On the edge of Rajasthan where shifting sand dunes mark the border with Pakistan, four villages have had their dark nights lit up by incandescent bulbs. The villages, which are a series of homesteads scattered across an undulating dessert landscape, have never been connected to the power grid. The lights they now have are part of the Government of India and United Nations Development Programme project ‘Renewable Energy for Rural Livelihoods’. Apart from Rajasthan, this project, which ended in June 2008, was also implemented in Jharkhand, Uttarakhand and Sikkim.
At night, the bright white light from a single bulb lighting up a courtyard is also a small beacon in the pitch-dark landscape, the only guide to homesteads in a terrain without roads or demarcated pathways. What is remarkable is that four young women – one from each village – have assembled these lights from scratch and are paid to maintain and repair them.
It took a leap of faith and a great deal of persuasion for the families to allow the four women to be trained as “barefoot solar engineers” serving their own communities.
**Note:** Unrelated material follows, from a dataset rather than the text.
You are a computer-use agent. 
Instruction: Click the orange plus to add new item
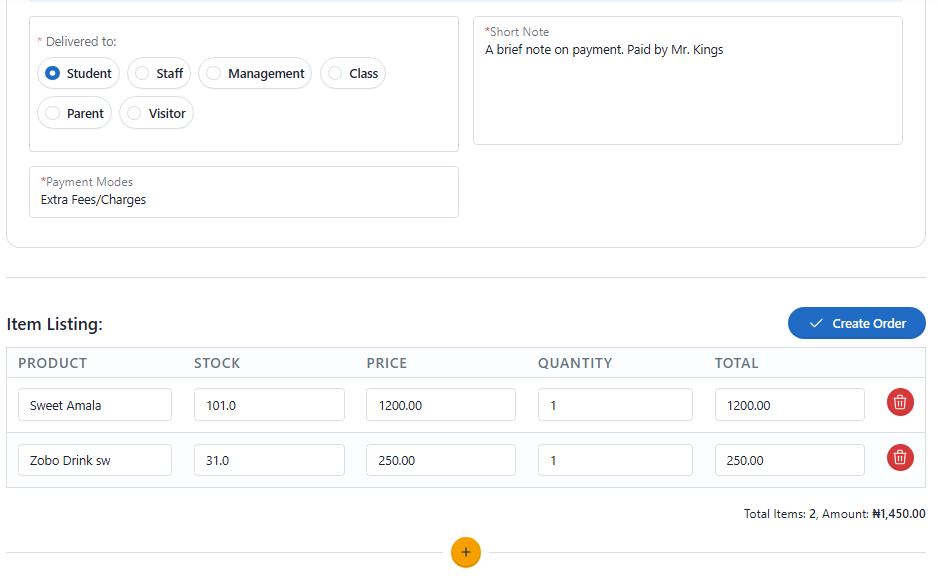[465, 552]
The Social Work and Research Centre (SWRC), the Tilonia-based NGO, which implemented the programme in Barmer, runs a residential training programme for barefoot solar engineers at its campus in the Ajmer district of Rajasthan. This is about nine to ten hours by road from the Barmer villages.
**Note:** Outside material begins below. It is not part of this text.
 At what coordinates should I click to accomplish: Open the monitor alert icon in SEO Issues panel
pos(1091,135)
It was unthinkable for the four families to have their daughters leave home let alone live among strangers. The four women have attended school only up to class five or eight. None of the four had ever lived away from their families or travelled much further than a neighbouring village, and never without a male escort. Three of these barefoot solar engineers, Sajani, Saleemati and Chano are married. Like all married women in their communities they are veiled. The fourth, Bhagwati, is engaged to be married and will soon retreat behind a veil.
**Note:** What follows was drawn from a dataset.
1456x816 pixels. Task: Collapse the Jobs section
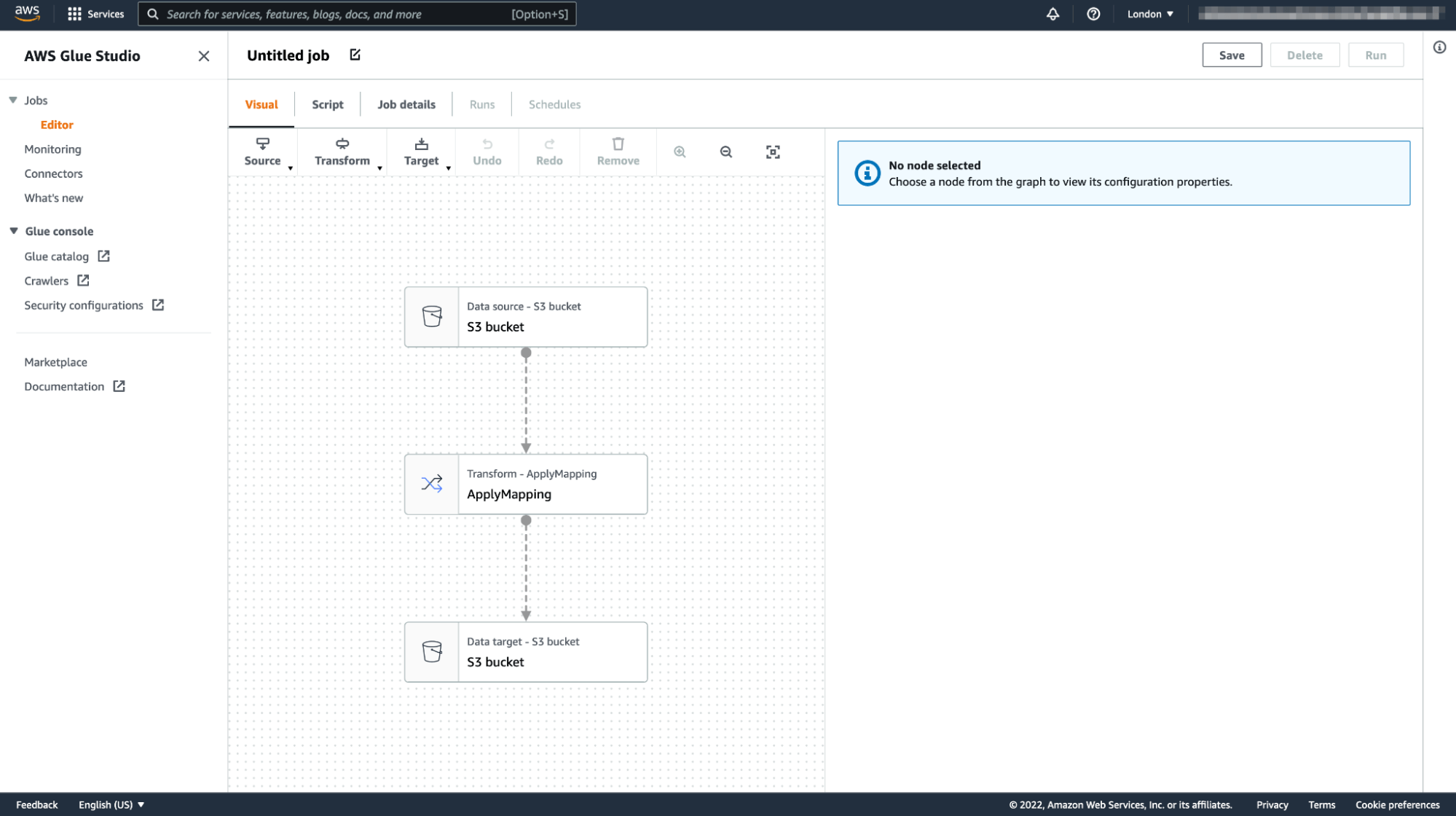[12, 100]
Bhagwati said, “no one in the village has ever done anything like this, people said that boys should get the training, then we were told that the project would only train girls. It took people a long time to accept this”. According to SWRC “In the evening we would leave the village with an agreement that the girl could go; in the morning we would return to find that they had changed their mind.”
In the end Bhagwati, Sajani, Saleemati and Chano spent two months at SWRC’s campus in Tilonia and a month of field training. Following this they assembled each of the lights and lanterns installed in their villages and oversaw their installation. Now, they undertake regular checks in the village, respond to complaints, repair faulty lights and maintain the batteries that power them.
SWRC has also set up a workshop at its centre in Dhanau in the same bloc. Repairs that cannot be done in the village are brought to workshop. The four women travel on the irregular buses that connect their villages to Dhanau when their work demands. They spend a day, or if the work necessitates, a few days at the centre each time.
In the villages there are many still bemused that young women who until a few months ago were like any other – cleaning the yard, fetching water, helping with the cooking – are now called “engineers”. But, they would rather have lights irrespective of who is maintaining them. Each family with a light contributes to a village fund from which their woman barefoot engineer is paid a salary ranging from Rs 1000 to Rs 1350 a month. And the villages are full of little girls, who trail their barefoot engineer and watch in awe as she fiddles with wires and fuses, hoping too will someday be engineers.